PROBLEM DETAILS: Repeat exactly the lines of the entries below from the one with "Click the partially" through the one with "This screenshot has height=513, width=632.", both ends included, and nothing else.

DATA SHOWN:
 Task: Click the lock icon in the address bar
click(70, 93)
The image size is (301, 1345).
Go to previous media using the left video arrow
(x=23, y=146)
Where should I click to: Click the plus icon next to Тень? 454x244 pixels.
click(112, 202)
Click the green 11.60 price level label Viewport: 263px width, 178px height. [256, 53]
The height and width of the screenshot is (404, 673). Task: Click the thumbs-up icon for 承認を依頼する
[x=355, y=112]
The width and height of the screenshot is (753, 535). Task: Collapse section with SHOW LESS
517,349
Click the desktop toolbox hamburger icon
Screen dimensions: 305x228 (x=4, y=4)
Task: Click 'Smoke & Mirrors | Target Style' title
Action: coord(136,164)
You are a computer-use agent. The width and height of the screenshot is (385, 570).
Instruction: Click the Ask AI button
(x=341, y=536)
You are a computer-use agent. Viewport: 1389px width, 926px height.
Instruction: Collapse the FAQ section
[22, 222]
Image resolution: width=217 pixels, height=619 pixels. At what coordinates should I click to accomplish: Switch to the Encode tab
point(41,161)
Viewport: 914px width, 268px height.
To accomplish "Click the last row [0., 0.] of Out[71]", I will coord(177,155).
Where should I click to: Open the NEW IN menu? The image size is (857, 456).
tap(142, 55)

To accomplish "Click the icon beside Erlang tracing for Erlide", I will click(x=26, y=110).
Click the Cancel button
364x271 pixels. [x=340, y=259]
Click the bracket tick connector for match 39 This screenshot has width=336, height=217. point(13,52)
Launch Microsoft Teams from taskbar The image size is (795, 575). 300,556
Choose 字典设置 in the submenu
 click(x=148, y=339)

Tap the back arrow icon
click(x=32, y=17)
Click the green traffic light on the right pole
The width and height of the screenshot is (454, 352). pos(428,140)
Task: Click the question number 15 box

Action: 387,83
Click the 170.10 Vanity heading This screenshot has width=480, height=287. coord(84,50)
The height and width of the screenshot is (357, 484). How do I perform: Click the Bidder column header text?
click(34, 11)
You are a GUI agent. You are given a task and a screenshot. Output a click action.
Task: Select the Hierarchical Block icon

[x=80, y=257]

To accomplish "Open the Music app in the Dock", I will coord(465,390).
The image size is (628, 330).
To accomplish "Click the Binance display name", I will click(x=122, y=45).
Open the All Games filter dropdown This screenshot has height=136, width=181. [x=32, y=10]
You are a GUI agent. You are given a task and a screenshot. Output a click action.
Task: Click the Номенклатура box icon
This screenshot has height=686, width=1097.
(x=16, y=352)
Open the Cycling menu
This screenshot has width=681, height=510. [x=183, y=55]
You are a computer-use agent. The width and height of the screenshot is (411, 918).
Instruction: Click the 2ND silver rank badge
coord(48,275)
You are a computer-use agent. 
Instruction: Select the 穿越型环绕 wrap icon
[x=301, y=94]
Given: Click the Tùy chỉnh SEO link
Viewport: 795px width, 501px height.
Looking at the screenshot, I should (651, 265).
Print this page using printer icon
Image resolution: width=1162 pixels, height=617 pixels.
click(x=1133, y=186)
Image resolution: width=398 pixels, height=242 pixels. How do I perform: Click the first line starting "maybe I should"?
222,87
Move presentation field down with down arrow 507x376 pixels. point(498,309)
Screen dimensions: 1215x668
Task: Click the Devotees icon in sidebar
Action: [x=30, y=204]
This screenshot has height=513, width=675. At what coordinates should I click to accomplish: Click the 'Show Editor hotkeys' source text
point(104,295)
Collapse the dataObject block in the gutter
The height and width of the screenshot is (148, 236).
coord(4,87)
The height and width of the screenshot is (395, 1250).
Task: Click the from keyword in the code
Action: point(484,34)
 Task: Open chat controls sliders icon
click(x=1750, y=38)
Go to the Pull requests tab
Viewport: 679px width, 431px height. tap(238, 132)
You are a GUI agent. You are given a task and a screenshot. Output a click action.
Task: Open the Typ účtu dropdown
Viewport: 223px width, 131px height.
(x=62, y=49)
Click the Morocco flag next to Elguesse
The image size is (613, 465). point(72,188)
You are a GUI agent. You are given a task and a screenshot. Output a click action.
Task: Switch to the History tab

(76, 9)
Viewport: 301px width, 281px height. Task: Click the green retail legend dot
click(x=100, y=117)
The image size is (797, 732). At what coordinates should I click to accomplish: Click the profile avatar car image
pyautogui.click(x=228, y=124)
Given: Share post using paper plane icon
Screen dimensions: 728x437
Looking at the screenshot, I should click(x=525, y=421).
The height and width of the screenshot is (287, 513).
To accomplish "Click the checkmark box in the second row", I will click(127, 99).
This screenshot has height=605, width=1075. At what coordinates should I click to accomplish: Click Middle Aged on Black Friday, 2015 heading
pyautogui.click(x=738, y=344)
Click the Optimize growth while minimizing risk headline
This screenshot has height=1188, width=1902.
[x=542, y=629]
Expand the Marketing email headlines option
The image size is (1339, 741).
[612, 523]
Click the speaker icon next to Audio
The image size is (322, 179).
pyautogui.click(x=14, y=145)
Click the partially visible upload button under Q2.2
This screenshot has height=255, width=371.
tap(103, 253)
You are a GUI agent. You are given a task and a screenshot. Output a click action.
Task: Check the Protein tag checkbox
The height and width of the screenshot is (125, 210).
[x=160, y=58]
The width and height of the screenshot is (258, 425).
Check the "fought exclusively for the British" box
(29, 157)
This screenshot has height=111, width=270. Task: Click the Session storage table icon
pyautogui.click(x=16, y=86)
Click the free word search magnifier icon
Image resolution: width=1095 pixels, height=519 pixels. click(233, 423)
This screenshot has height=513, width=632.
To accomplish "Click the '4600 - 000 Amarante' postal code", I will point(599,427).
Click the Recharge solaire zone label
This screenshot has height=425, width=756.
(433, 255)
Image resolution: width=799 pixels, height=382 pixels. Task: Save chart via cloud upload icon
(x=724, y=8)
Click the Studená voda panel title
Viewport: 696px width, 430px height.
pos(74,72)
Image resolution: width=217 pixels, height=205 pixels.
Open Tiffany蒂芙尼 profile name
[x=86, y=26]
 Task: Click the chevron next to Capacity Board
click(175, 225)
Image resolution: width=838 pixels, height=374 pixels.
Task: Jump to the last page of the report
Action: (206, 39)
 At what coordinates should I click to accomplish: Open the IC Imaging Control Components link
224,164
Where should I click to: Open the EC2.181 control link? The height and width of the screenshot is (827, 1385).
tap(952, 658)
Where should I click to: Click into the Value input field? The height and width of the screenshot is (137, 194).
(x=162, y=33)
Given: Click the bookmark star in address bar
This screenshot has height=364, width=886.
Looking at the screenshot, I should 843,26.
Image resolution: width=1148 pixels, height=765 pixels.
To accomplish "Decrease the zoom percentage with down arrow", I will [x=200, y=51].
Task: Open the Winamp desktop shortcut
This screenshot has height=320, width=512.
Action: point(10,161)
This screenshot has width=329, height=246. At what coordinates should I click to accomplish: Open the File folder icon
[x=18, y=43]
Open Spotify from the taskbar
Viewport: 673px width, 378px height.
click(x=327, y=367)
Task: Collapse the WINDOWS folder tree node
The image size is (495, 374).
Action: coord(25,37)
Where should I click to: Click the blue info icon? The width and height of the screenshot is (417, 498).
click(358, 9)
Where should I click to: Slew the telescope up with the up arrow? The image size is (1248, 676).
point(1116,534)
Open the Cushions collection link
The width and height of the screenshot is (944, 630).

RESPONSE:
Click the partially visible upload button under Q2.2
This screenshot has height=255, width=371.
tap(103, 253)
You are a GUI agent. You are given a task and a screenshot. Output a click action.
Task: Check the Protein tag checkbox
The height and width of the screenshot is (125, 210).
[x=160, y=58]
The width and height of the screenshot is (258, 425).
Check the "fought exclusively for the British" box
(29, 157)
This screenshot has height=111, width=270. Task: Click the Session storage table icon
pyautogui.click(x=16, y=86)
Click the free word search magnifier icon
Image resolution: width=1095 pixels, height=519 pixels. click(233, 423)
This screenshot has height=513, width=632.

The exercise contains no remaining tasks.